HELLO, I am pretty sure no one reads my blog...so I write to myself. To ease the pain...hoping as my fingers touch the keys...that maybe they will offer me some advise or light bulb moment that my mind has not found yet.
Well days have turned into weeks, to months and now years. OH, the world of mental health is so SLOW!!! Our amazing doctor has moved to a different state. And we are starting over. OVER as in at the beginning....going through every sad, manic, disgusting stories of the girls and their behaviors. Hearing again...wow...that is troubled and would be highly unlikely due to there age...YES, I agree...I would be highly unlikely...but that is where we are...AT... "the unlikely".
My favorite responses from doctors over the last three years(sarcasm):
What!!! You never told me she was doing that...you need to communicate better.
I know those meds didn't work before...but we should try them again.
They are so cute, I don't know what your problem is?
I guess if you are sick of them..you should give them back.
Why don't you take a parenting class.
Just tell them to stop pooping their pants.
There is no way that she really did that. Look at her...she is so cute.
It looks like you are not dedicated enough to help your kids.
You should try a sticker chart.
I try to show patience...this last two weeks have been rough( Pee and Poop everywhere, hours of rages, no eating, ugh...ugly stuff)...who am I kidding..they all are. But the weeks and days enmesh together into a fog. So for my sanity...I always say the last few weeks have been hard...trying to trick myself into thinking...that the ones before that were better. Dah, I know...just work with me here..ahahha.

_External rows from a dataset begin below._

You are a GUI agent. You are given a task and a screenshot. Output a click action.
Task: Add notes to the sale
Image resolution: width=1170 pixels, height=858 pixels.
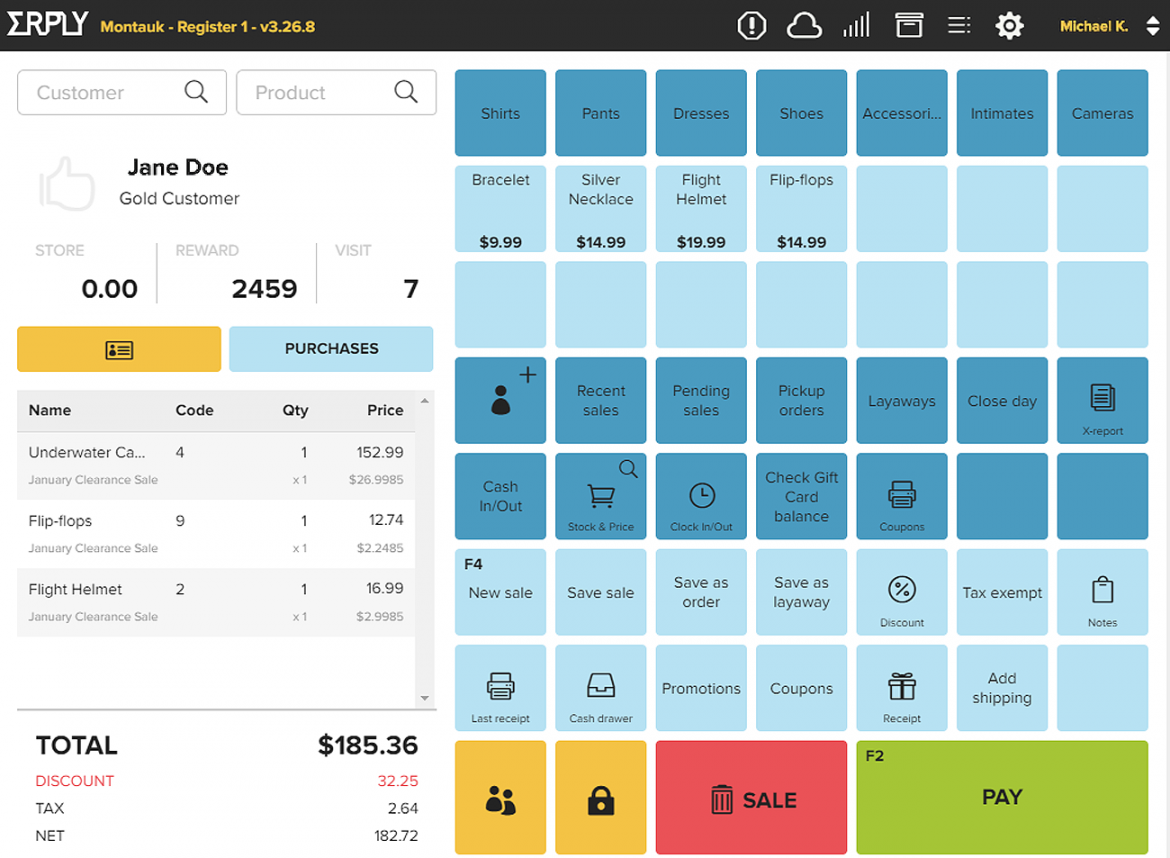point(1102,592)
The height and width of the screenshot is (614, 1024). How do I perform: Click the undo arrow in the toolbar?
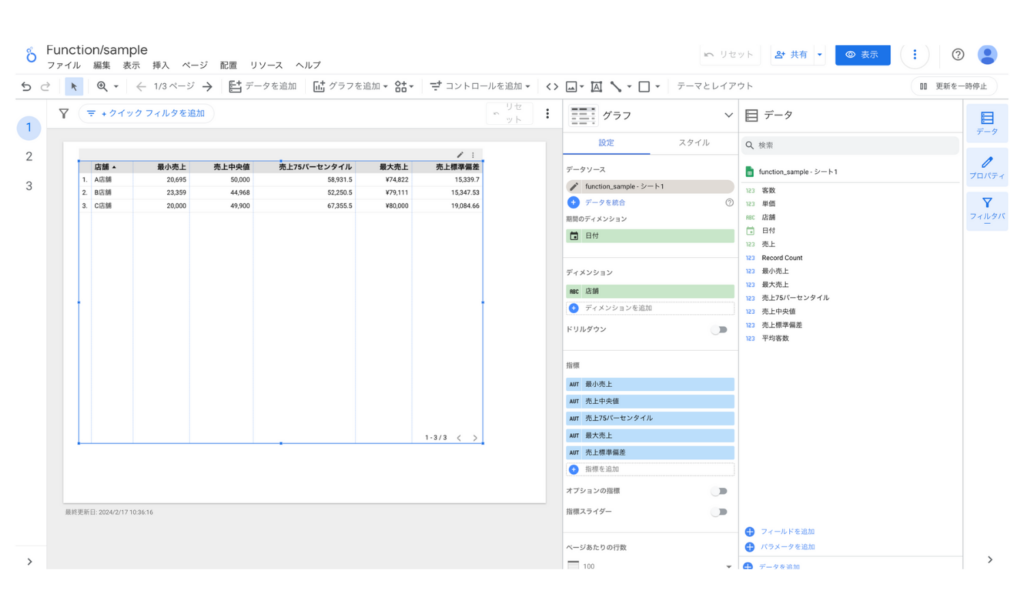click(26, 87)
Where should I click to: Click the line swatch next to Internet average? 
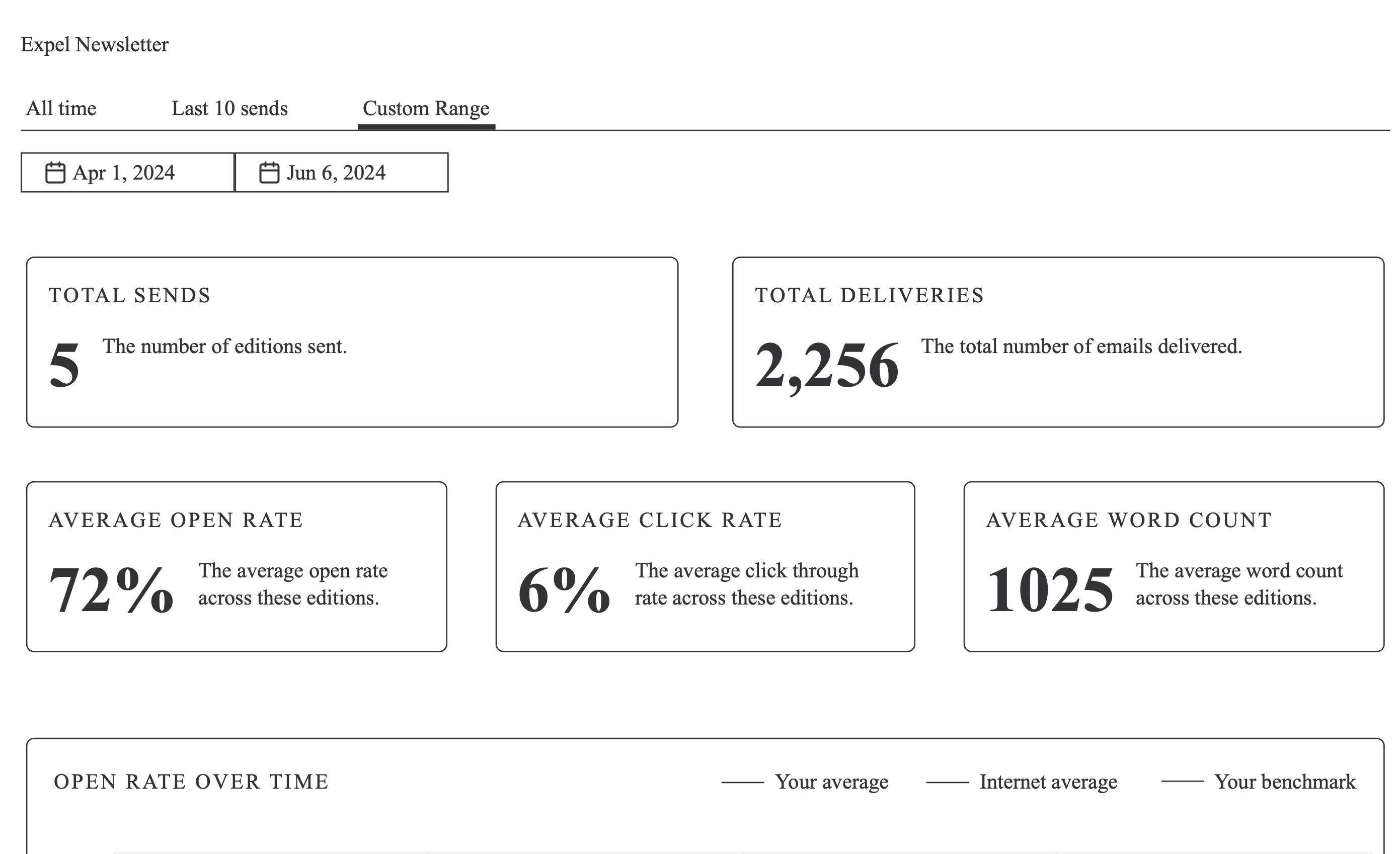pyautogui.click(x=947, y=783)
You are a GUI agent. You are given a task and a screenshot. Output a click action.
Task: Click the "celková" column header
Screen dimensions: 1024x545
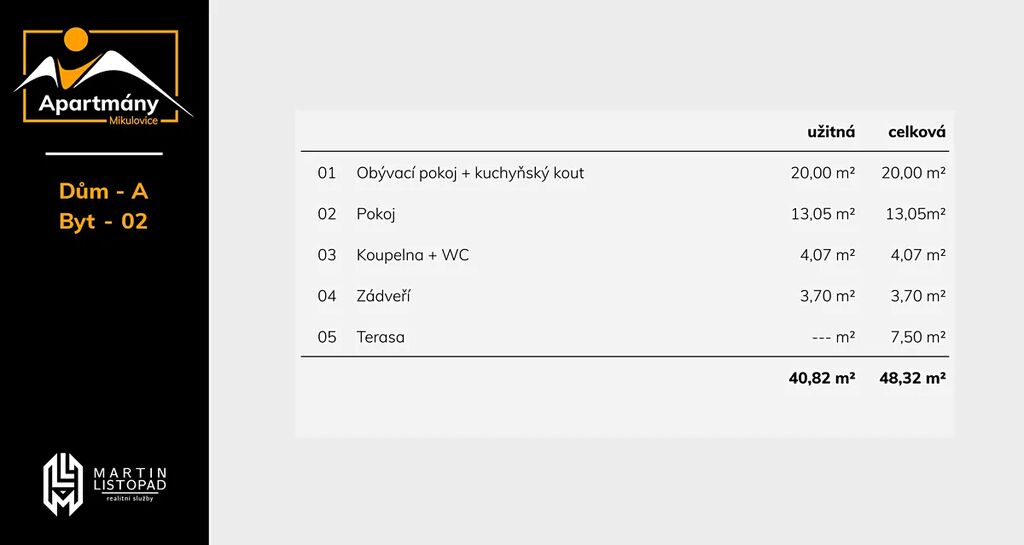click(x=917, y=132)
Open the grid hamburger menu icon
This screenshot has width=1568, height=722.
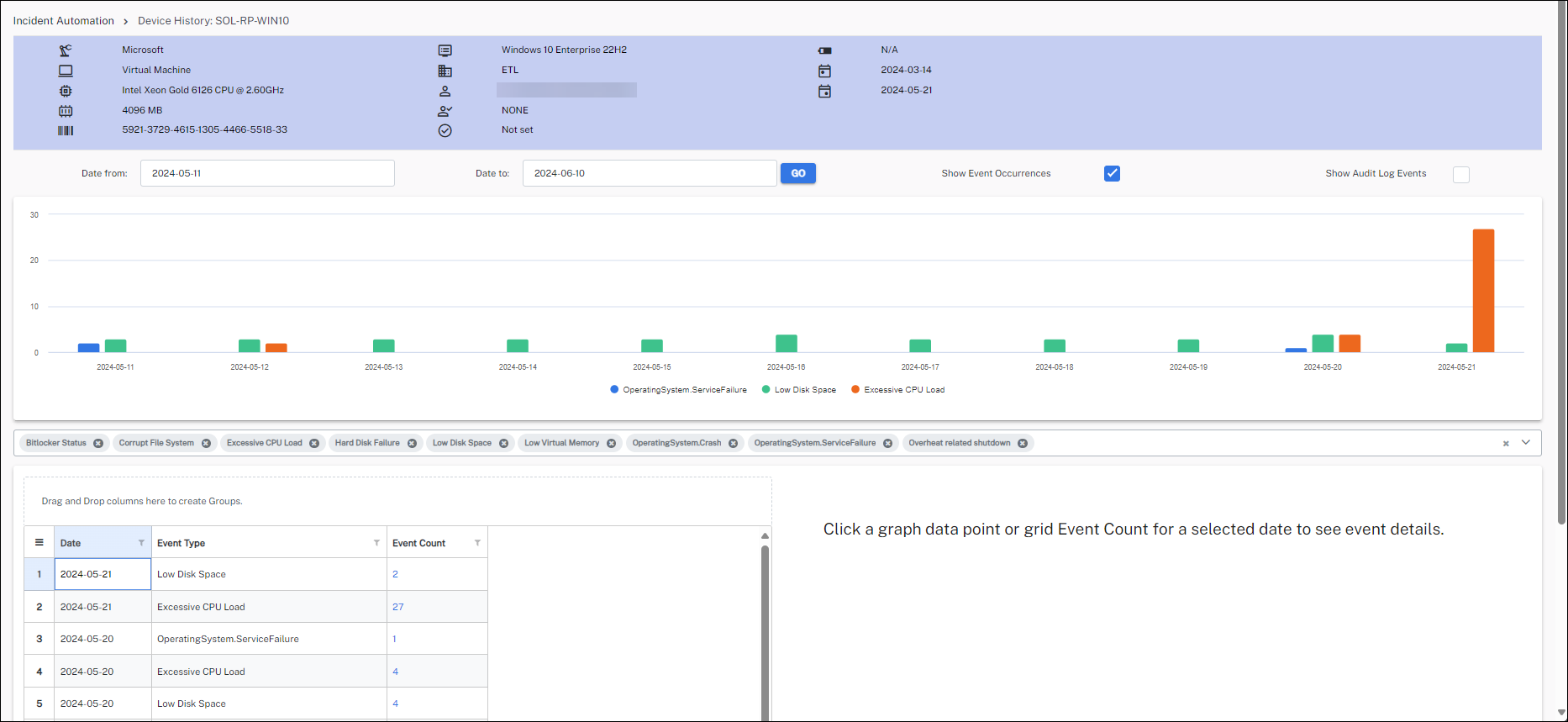pyautogui.click(x=39, y=543)
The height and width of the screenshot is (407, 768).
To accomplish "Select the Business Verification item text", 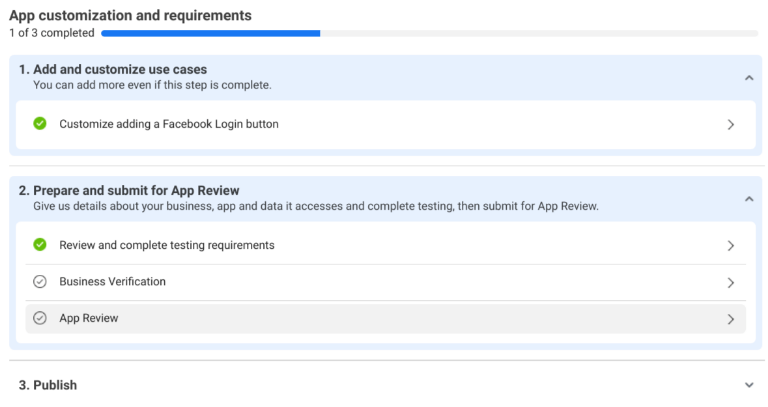I will click(x=112, y=282).
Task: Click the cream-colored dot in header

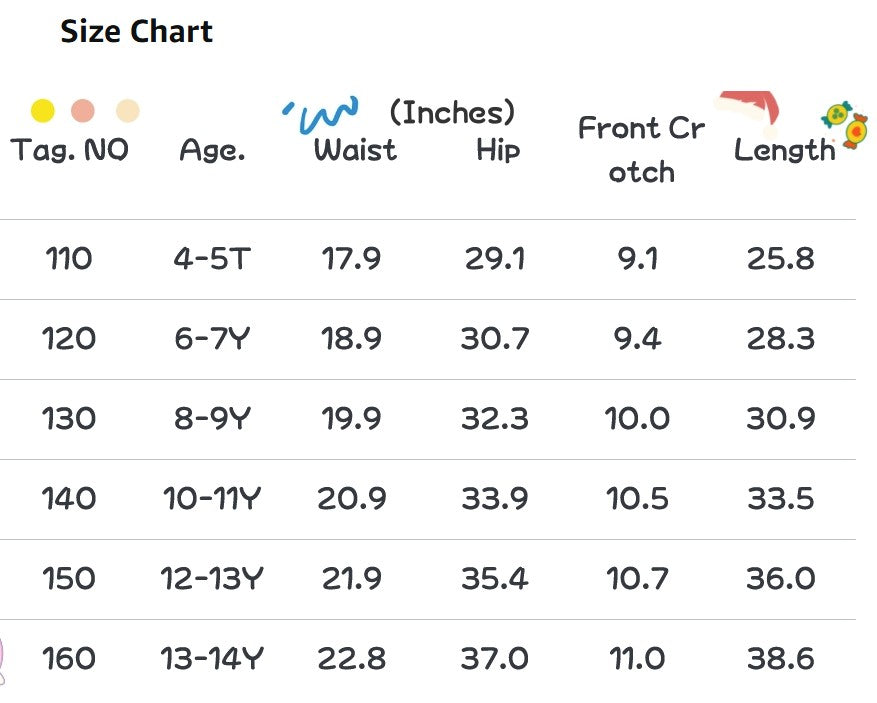Action: [x=127, y=110]
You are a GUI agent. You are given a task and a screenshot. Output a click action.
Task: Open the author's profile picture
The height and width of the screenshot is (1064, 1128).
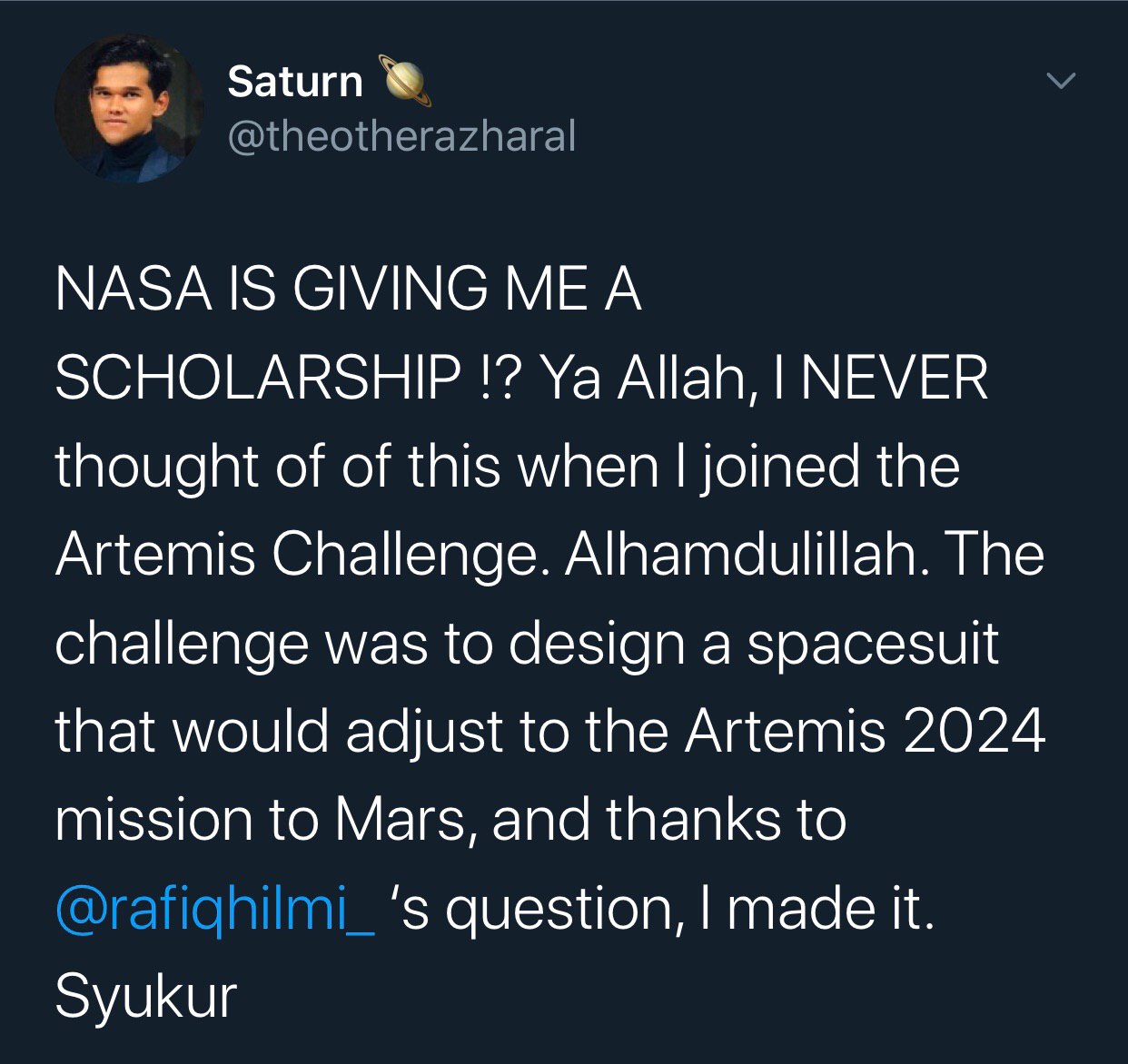pos(129,109)

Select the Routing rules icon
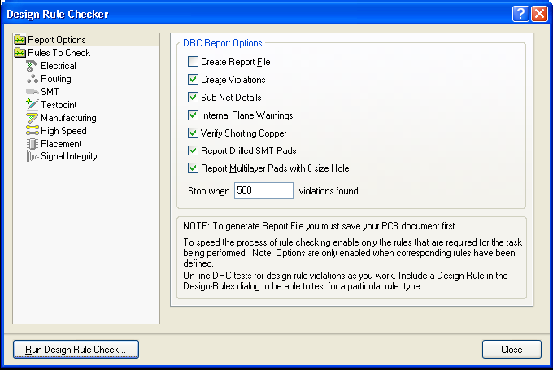[32, 79]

I called the Psych because they wanted us to call and check in with them because of the meds change. So I called...because I am doing what I was told. Left message on Friday......then called again on Wed ...then again on Friday...ok wait...wait...MONDAY. Then TUESDAY. They call back...we think she may have a bladder infection that is why she is refusing to use the toilet. I try to contain my anger. So I take her into the family doctor...what a waste of his time...I felt horrible wasting his time with going through the "hoops". And sadly while we are there..she pees all over the examining table...just to prove her point...she is MAD and that she CAN.
I know..most of you are thinking...well it is your own fault. You knew what you were getting yourself into by adopting two "troubled" kids.
Well, NO. This is not what I signed up for...my dreams were like any mother...I want to love, teach, protect and have fun with my children, training them to become healthy and happy adults. I LOVE THEM!!!!
Well, my dream for them is broken. There is no snuggle on the couch from them during a movie, there is no smile and running to hug me after school, there is no seeing me out of a group of strangers and saying...Mommy! There is no special talks about "mommy what did you do when you were 5?", or talking with be about there dreams of being a doctor when they grow up. There is..".I am going to Jail when I get big..because I like to hurt people", "I hate you and want to live with my birth mom, I am never going to obey you...EVER!" There is them asking for a hug only to push me a way with an evil grin..and say...I not going to hug you..hhhhhaa.
So maybe I get what I get.
I didn't have to adopt them, they could be somewhere else right now...and some days I wonder...would my girls be able to love someone else...would they rebel, self harm, and defy in someone elses house....would they LOVE THEM!?!??
But then I come back...GOD asked us to do this...and YES...I am failing everyday. Miserably! I have become sad, grieving for a love I will never get from my daughters. Frustrated that "I" get the anger and abandonment issues that their birth mom left them with. "ME".. I get to feel the ugly from them. There are many of us out there...moms who adopt children with mental health issues. We are silently, in your churches, PTO's, work place...silently...crying in our closets at night...yes...I cry in my closet...oh and the laundry room..:o)
I am at the edge of a cliff looking over...being pushed by my own children...with happiness in their faces to see the pain in mine. GOD has blessed me in the last few weeks...putting Godly women in my path that are walking the walk I am...offering comfort, and truth in GOD's word. His words are like honey to a starving soul. I wish I could share some amazing scripture that he has placed in front of me...but mostly, it is HIS voice I am listening to. YES, he talks to me..but I usually don't want to listen. Our librarian told me I had to read the book, January First. It was a picture of our life with our girls....it was about a family and their daughter with mental health issues. I found comfort that the words to my life with the girls was written on paper...by another. I read it in two days. There was no happy ending...no amazing breakthrough for this girl...but they kept the story REAL. And I needed that. Honest, raw and real. Somehow I found Peace in the TRUTH. The truth sometimes is just painful and brutal, but there is an odd peace that comes with it...of being able to except..what is true...not fighting it any longer and moving forward from HERE. Instead of trying to change the what and where of the "HERE". It is facing it head on and taking a step forward...even if it is a HALF-STEP.